Background Anti-synthetase syndrome (ASS) is characterised by interstitial lung disease (ILD), myositis, arthropathy, fever, Raynaud’s, and mechanics hands associated with antisynthetase antibodies (including Jo-1, PL-7 and PL-12). ILD is the major determinant of mortality in ASS.

ANA is commonly used to screen for autoimmune diseases. If negative, in many centres extractable nuclear antigens (ENAs) are not tested. This study aims to highlight the inadequacy of this approach.

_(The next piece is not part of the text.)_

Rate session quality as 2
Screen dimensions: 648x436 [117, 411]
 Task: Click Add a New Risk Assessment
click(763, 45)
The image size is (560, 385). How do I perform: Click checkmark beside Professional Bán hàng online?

Method We retrospectively examined consecutive patients in the Oxford ILD and Rheumatology services with ASS-ILD between 2009–2014. CT scans were reviewed to identify the pattern of ILD. Immunology, lung function and medication were identified from patient records.

Results 24 patients were identified with ASS-ILD: age 33–78 years (mean 54); 9 male, 15 female. Disease severity was assessed by lung function at presentation: FVC 42–118% (mean 77.9%) predicted, TLco 10–99% (mean 56%) predicted.

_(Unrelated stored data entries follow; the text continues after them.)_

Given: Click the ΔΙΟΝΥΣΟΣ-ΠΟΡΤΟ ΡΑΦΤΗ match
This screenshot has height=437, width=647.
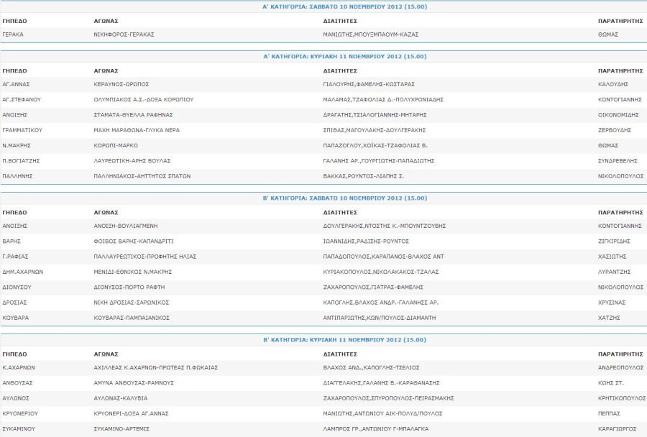Looking at the screenshot, I should (x=129, y=287).
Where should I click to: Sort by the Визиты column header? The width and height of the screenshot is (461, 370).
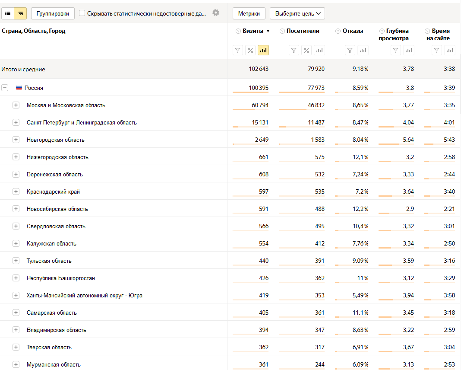tap(253, 31)
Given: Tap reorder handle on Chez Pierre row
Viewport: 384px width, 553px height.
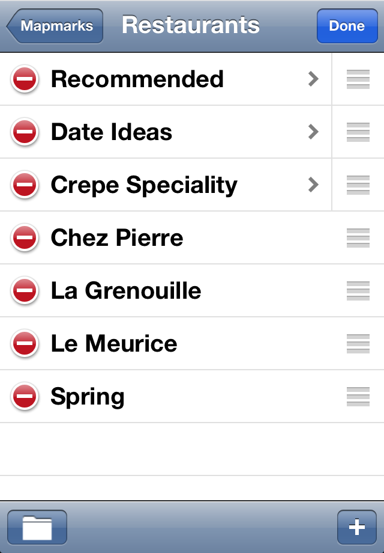Looking at the screenshot, I should pyautogui.click(x=358, y=237).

Only 1 of 24 (4.2%) were ANA positive (titre 1:80). 18 of 24 (75%) had a positive ENA screen (ELISA): 13 Jo-1; 4 Jo-1 and Ro-52; and 1 Ro. 6 (25%) patients had a negative ENA screen. 5 of these had a positive myositis blot (1 Jo-1, 3 PL-7, 1 PL-12) and 1 was negative for all 3 autoantibodies. Of 7 patients who were Jo-1 positive on ENA screen, 4 had a negative Jo-1 myositis blot.

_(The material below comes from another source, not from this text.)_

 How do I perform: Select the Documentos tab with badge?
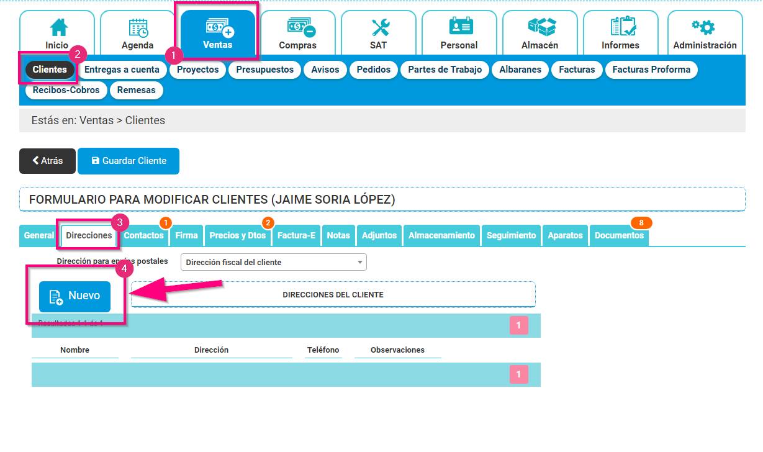click(621, 235)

CT patterns of disease: organising pneumonia (OP; n = 7), non-specific interstitial pneumonia (NSIP; n = 7), OP/NSIP overlap (n = 9), acute interstitial pneumonia (AIP; n = 1). There was no relationship between anti-synthetase antibody and CT pattern.

The identification of an ASS antibody significantly changed management in most patients; 17 were treated with (iv) cyclophosphamide and rituximab was added to 8 cases.

Conclusion The identification of an anti-synthetase antibody is central to diagnosis and significantly impacts on patient management. This data demonstrates that ANA is an inadequate screening test. If ASS is clinically suspected, ENA testing should be performed despite a negative ANA result. The data also demonstrate that either an ENA screen or a myositis blot used in isolation lack the required sensitivity. These tests need to be used in combination to avoid false negative results.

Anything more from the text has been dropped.